Excerpted passage Block Start

To investigate, Sorger, Juric and colleagues applied a series of powerful experimental approaches. Over the course of several years, the team profiled the molecular activity of each of the three CDK4/6 inhibitors across a wide range of doses and dosage timings in cell lines and animal models. They analyzed the effects of these drugs on cellular growth rate, viability, gene expression and protein activity, among other indicators.
Tests on a panel of 35 different breast cancer cell lines revealed a key difference in the drugs' biological activity. As expected for CDK4/6-specific inhibitors, all three agents stopped the growth of cells, the analyses showed.
At higher doses, however, only abemaciclib caused significant cancer cell death, suggesting the drug may be affecting proteins other than only CDK4/6. Palbociclib and ribociclib had minimal effects on cell death even when administered at higher doses.
Further analyses confirmed that abemaciclib has a unique profile. The drug most potently inhibited CDK4/6, and at high dosages, it also affected the activity of other proteins, acting in some ways as a pan-CDK inhibitor. Tests in mice transplanted with human breast cancer tumors affirmed these observations.
In additional experiments, the researchers developed breast cancer lines resistant to the drug palbociclib, a common occurrence that also affects patients in the clinic. These cell lines were unaffected by ribociclib, with cells continuing to grow and proliferate, but did respond to treatment with abemaciclib. Cells engineered to be unaffected by CDK4/6 inhibition also responded to abemaciclib, but not the other two drugs--further evidence of abemaciclib's pan-CDK activity.

Excerpted passage Block End

Work task 1 | In the CDK4/6 inhibitor passage, how many breast cancer cell lines were in the test panel?
Work task 2 | Rewrite the part of the CDK4/6 inhibitor passage starting at "At higher doses, however, only" and ending at "affirmed these observations.", changing "cell death" to "cell killing".
Work task 3 | Extend the CDK4/6 inhibitor passage beyond its final sentence.

Excerpted data Block Start

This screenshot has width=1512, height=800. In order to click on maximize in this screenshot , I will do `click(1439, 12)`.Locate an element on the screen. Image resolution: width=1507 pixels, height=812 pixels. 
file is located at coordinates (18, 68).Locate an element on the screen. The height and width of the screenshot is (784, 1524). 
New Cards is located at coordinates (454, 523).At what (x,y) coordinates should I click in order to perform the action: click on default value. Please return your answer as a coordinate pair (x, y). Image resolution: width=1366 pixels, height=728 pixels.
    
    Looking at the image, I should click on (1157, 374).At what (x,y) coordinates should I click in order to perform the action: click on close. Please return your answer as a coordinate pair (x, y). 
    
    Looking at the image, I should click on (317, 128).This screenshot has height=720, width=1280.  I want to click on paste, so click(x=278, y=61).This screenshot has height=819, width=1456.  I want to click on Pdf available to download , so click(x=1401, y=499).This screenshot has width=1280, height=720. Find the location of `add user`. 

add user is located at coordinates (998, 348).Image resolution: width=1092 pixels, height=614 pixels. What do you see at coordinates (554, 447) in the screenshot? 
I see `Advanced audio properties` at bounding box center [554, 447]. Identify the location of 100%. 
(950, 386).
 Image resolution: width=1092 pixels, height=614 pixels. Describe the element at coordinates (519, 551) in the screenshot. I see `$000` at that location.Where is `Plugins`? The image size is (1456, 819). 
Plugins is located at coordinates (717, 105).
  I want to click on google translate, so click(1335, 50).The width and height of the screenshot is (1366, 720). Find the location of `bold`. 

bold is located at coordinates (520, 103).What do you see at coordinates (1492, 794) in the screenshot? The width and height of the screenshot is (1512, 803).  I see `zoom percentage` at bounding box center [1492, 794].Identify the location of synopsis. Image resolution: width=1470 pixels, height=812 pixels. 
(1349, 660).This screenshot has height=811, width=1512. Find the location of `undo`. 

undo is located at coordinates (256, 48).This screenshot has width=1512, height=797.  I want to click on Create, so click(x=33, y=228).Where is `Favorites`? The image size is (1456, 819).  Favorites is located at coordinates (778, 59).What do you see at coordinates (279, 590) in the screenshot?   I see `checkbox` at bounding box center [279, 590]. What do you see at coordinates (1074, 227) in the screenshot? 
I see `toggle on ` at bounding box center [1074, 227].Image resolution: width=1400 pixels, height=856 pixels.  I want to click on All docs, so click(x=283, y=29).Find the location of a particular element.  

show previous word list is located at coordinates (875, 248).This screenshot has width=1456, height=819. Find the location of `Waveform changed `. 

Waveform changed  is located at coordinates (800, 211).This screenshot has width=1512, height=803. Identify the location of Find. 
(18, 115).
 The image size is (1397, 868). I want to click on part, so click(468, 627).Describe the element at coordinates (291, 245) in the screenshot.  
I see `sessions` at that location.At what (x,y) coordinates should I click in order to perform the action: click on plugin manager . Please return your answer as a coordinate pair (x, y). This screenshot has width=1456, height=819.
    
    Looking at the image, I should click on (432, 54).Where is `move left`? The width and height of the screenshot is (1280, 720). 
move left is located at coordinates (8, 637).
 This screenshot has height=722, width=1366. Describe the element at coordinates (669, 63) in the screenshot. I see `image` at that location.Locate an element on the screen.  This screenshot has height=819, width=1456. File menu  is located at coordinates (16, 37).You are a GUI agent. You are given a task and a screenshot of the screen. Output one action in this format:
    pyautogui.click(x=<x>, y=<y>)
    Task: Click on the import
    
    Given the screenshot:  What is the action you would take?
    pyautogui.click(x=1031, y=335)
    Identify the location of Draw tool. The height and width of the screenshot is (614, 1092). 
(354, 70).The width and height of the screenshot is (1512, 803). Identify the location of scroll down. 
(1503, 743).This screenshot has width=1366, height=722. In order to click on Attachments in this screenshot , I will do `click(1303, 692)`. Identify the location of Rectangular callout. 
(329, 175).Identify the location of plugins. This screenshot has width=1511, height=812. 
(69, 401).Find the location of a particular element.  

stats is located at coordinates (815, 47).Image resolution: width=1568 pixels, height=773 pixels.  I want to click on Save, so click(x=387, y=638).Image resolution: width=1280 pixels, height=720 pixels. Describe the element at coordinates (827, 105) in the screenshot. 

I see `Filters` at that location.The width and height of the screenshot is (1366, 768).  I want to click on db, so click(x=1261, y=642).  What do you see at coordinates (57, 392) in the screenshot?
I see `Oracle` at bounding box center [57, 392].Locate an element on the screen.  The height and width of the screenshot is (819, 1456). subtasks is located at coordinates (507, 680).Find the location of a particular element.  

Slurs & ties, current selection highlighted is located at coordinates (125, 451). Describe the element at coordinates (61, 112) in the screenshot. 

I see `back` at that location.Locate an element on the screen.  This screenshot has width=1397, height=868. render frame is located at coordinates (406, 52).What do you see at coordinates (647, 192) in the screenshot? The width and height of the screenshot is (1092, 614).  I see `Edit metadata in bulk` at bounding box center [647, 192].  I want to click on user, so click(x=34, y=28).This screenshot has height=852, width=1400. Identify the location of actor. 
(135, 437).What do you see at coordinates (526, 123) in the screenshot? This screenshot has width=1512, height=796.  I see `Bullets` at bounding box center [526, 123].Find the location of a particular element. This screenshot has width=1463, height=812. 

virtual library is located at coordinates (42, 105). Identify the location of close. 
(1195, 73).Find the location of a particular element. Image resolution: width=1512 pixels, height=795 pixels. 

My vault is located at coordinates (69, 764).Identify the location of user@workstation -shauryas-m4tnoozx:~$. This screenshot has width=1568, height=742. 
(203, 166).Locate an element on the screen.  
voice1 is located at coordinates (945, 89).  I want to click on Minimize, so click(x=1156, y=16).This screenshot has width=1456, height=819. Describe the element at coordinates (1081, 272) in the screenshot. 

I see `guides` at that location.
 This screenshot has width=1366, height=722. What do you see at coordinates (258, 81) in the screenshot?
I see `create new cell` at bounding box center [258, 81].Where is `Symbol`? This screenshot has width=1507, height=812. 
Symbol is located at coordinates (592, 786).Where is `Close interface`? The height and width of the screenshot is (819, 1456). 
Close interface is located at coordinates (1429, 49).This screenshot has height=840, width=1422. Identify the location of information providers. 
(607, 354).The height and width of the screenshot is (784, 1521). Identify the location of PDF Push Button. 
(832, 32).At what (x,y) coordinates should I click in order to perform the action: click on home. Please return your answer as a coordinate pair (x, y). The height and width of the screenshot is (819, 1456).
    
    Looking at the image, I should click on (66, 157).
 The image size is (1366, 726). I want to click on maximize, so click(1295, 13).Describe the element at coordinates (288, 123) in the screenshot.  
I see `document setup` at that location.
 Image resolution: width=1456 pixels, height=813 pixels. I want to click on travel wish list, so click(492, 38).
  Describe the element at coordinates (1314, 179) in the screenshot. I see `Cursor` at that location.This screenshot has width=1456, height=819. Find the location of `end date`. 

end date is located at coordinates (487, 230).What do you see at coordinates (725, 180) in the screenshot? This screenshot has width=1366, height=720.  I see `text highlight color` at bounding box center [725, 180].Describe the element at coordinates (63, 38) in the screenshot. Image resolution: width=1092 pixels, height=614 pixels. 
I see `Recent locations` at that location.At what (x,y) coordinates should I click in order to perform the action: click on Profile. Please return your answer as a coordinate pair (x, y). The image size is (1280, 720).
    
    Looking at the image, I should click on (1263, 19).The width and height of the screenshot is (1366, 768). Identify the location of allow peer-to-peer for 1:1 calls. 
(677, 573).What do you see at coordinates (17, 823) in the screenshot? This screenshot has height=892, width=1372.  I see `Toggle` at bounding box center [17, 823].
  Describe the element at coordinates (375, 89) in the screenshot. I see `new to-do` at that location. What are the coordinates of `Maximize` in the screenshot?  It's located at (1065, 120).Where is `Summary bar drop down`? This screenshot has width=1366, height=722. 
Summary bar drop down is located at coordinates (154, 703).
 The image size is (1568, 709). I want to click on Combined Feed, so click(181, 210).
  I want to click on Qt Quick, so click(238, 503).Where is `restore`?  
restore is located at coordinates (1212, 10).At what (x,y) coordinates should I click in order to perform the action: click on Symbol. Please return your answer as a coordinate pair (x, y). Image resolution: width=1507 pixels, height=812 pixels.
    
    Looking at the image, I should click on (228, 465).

Excerpted data Block End

Exercise response 1 | 35

Exercise response 2 |
At higher doses, however, only abemaciclib caused significant cancer cell killing, suggesting the drug may be affecting proteins other than only CDK4/6. Palbociclib and ribociclib had minimal effects on cell killing even when administered at higher doses.
Further analyses confirmed that abemaciclib has a unique profile. The drug most potently inhibited CDK4/6, and at high dosages, it also affected the activity of other proteins, acting in some ways as a pan-CDK inhibitor. Tests in mice transplanted with human breast cancer tumors affirmed these observations.

Exercise response 3 |
"Whether by accident or design, abemaciclib appears to have hit a sweet spot where it is more efficacious in some regards than the other CDK4/6 inhibitors, but potentially less toxic than earlier pan-CDK inhibitors," said study co-author Kartik Subramanian, HMS postdoctoral fellow in the Laboratory of Systems Pharmacology.
Based on these results, the authors suggest that abemaciclib may have additional therapeutic benefits for a subset of tumors that remain unresponsive to treatment or have grown resistant to other CDK4/6 inhibitors. They cite a case study in which a patient's metastatic tumor reappeared after she developed resistance to palbociclib. She was switched onto abemaciclib, resulting in a notable decrease in tumor size, and continued to be successfully treated with the drug.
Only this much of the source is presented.